GREFFIER LORS DES DÉBATS : Delphine Verhaeghe
COMPOSITION DE LA COUR LORS DU DÉLIBÉRÉ
Bruno Poupet, président de chambre
Céline Miller, conseiller
Camille Colonna, conseiller
ARRÊT CONTRADICTOIRE prononcé publiquement par mise à disposition au greffe le 22 juin 2023 après prorogation du délibéré en date du 13 avril 2023 (date indiquée à l'issue des débats) et signé par Bruno Poupet, président et Delphine Verhaeghe, greffier, auquel la minute a été remise par le magistrat signataire.
ORDONNANCE DE CLÔTURE DU : 13 juin 2022
****
EXPOSÉ DU LITIGE
Par acte notarié en date du 20 décembre 2007, Mme [L] [M], veuve de [C] [X], a acquis au prix de 400 000 euros un appartement, une cave et un box dans une résidence située [Adresse 5] à [Localité 6].
Elle est décédée le 26 septembre 2009, laissant pour lui succéder ses trois enfants : Mme [F] [X] épouse [Z] (ci-après Mme [Z]), M. [C] [X], décédé depuis et aux droits duquel vient son épouse, Mme [V] [A] veuve [X] (Mme [X]), et Mme [D] [X] épouse [U] (Mme [U]).

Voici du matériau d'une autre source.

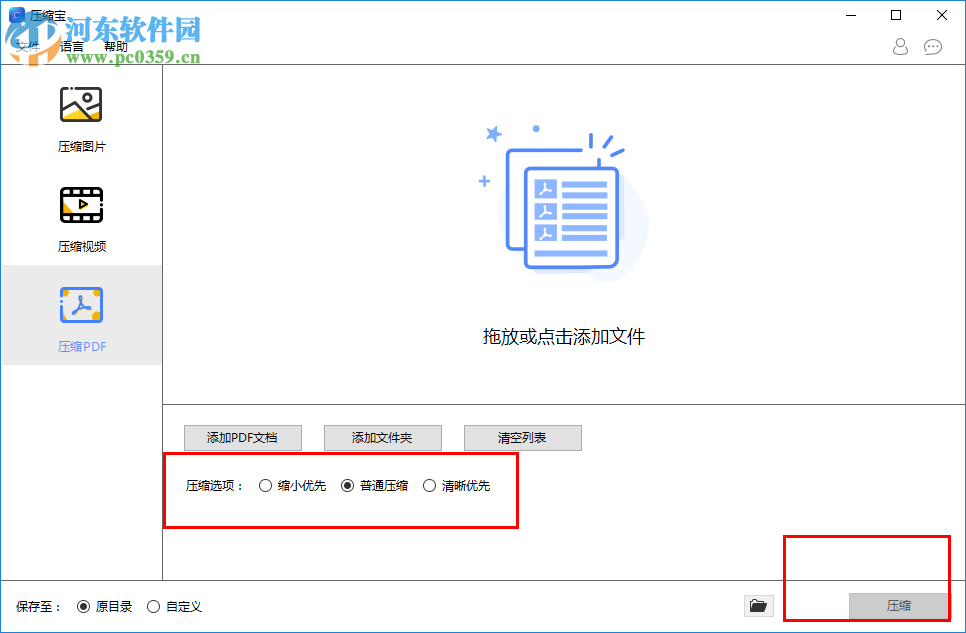Click the folder browse icon near 保存至
Screen dimensions: 966x633
pos(758,606)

Par exploit d'huissier en date du 11 juin 2019, Mmes [Z] et [X] ont fait assigner Mme [U] devant le tribunal judiciaire de Lille aux fins principalement d'être autorisées à procéder à la vente du bien immobilier situé à [Localité 6], à remiser les meubles meublants au garde-meubles, ainsi qu'à procéder à la destruction du véhicule Toyota Yaris, immatriculé [Immatriculation 4], stationné sur le parking de la résidence aux frais de la succession et de voir la défenderesse condamnée au paiement de dommages et intérêts pour résistance abusive.
Par jugement assorti de l'exécution provisoire en date du 1er décembre 2020, le tribunal judiciaire de Lille a ordonné l'enlèvement et la destruction du véhicule automobile litigieux aux frais de l'indivision successorale, débouté Mme [U] de sa demande tendant à la prise en charge des frais d'enlèvement et de destruction du véhicule par les seules demanderesses, débouté Mmes [Z] et [X] de leur demande tendant à être autorisées à vendre le bien immobilier situé à [Localité 6], autorisé ces dernières à déplacer ou à faire déplacer, aux frais de l'indivision successorale, l'ensemble des meubles meublants du bien immobilier situé à [Localité 6] dans un garde-meubles, les a déboutées de leur demande de dommages et intérêts pour résistance abusive et condamnées in solidum aux entiers dépens, ainsi qu'à payer à Mme [U] la somme de 1 500 euros au titre de l'article 700 du code de procédure civile.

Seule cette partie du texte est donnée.